Why, you ask? Well, because I’m both very tall (which isn’t any image-related crime in itself) and I’m very fat (bingo!) so in photos I often look like I’m from some planet of giants while everyone else are happy citizens of Normalville.

It’s pretty obvious. I see it. Still, I’ve got body dysmorphia from a near-lifetime of self-hate related to my body size, which I’m still working to get over (and might never get over), so I understand how I can see everyone else as normal and myself as the daughter of the Jolly Green Giant’s fat cousin.

But who the hell gave other people the right to just cut me out, like I don’t exist, like I don’t deserve to be there?
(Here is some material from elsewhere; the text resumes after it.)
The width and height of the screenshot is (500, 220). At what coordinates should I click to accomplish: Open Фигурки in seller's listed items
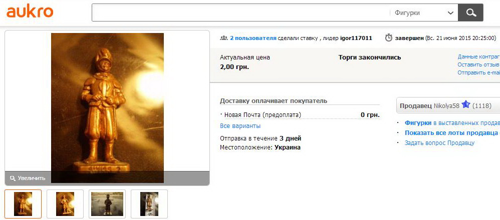pos(418,123)
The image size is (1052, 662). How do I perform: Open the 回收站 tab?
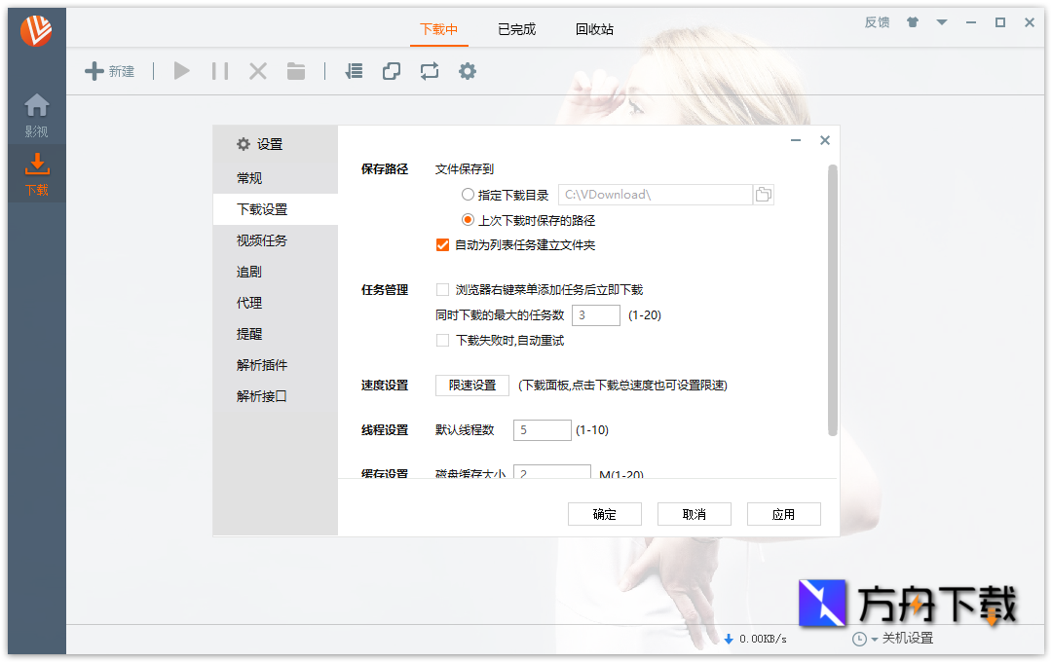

Like my interest, my friendliness with the participants, my intelligence, my talent, my hard work — like those are traits of some invisible ghost and not a real, breathing, live, actual human who exists and takes up space?
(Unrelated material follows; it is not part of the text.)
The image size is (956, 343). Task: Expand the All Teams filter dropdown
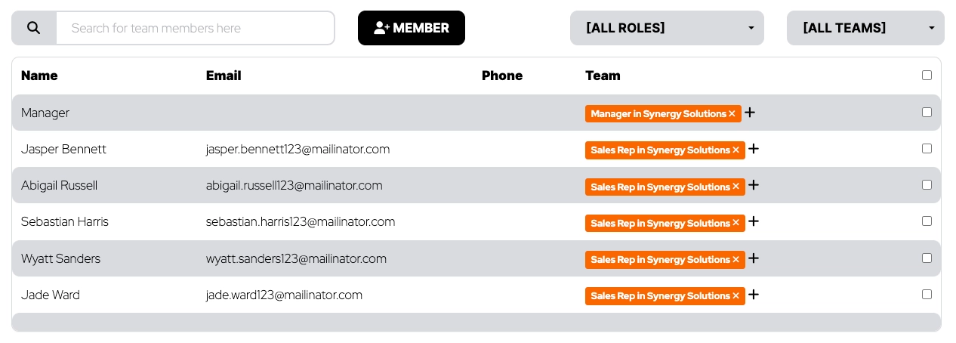pyautogui.click(x=865, y=28)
I get it. Big fat people like me are a ‘blight’ on photographs, right? We’re ‘disproportionate,’ we stand out like ‘sore thumbs’ amidst the petite women and tall men (who are allowed to be a bit chunky, but not more than a bit). We ‘throw off the balance’ of the photo.

Except that that’s nonsense. How in the hell does a human throw off the balance of any group of humans? Do we not deserve to take up whatever space we’re programmed to take up? Says who? Are we any less human because we’re the size of two (or three) small ones? Is a ‘good’ picture one that lacks as much diversity of the human form as possible? Why? Why am I the ‘blight,’ the ‘disproportionate one’ — or is it that photographers just lack the skill to shoot fat people and thin people together?
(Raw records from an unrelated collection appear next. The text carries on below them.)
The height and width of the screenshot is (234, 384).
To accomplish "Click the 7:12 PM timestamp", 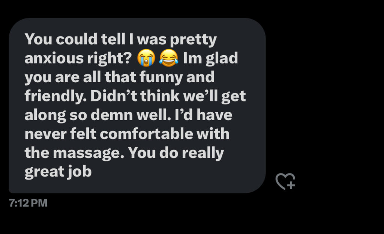I will tap(28, 203).
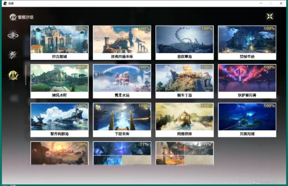Screen dimensions: 288x186
Task: Open the rainbow water garden area card
Action: pos(122,81)
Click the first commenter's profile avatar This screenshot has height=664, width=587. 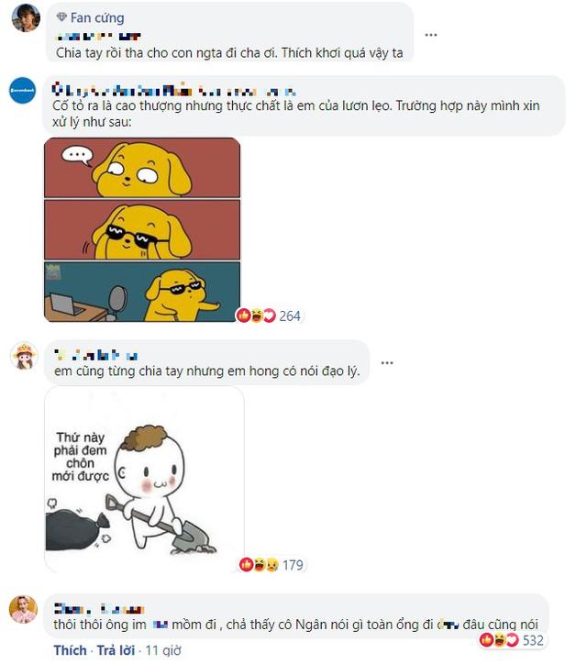click(25, 18)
And how does this effect the photographs we see of real people doing real things (not advertisements, that is)? As a fat person I often feel like I never see other fat people (especially fat women not in service roles) in photographs of conferences, schools, and professional events. It sends the message that fat people do not attend conferences, schools, or professional events. Could it be, rather, that fat people are being cut out of the photographs, or not photographed at all, because they’re an ‘unattractive blight,’ ‘throw a picture off balance,’ etc?

We attend conferences, schools, and professional events. We exist. Why are we being rubbed out? What is so goddamned offensive about our existence that we get treated the same as the accidental picture you didn’t mean to take of your blurry thumb, in the discard pile without a second thought?

Must-read: MadameThursday’s “Body policing…”

Everyone who’s ever even just brushed against fat acceptance needs to read this post:

MadameThursday: “Body policing and fat hate are related, but they are not the same

My favorite bit (though it’s hard to choose):

When you go to apply to a job, the decks will be stacked against you. You will get laughed at sometimes if you go to apply for a server at a restaurant where the owner obviously wants to hire only skinny, blonde teenagers and college students to serve wings to his clientele. You will have an HR manager or an interviewer raise an eyebrow and ask you what you’re doing there. You will walk into an office full of people who look at you and wonder where you came from because you can’t possibly there to work with them in that smart, high pressure environment. You’re too fat to keep up with them. You will have your very ability to do a job put into question at first sight just because of your size. You will have your work ethic put into doubt. You will have your intelligence and morality put into question. You will have someone calculating the costs of giving you employer-provided health insurance if they hire you as part of consideration as to whether to hire you – and the thin applicants won’t.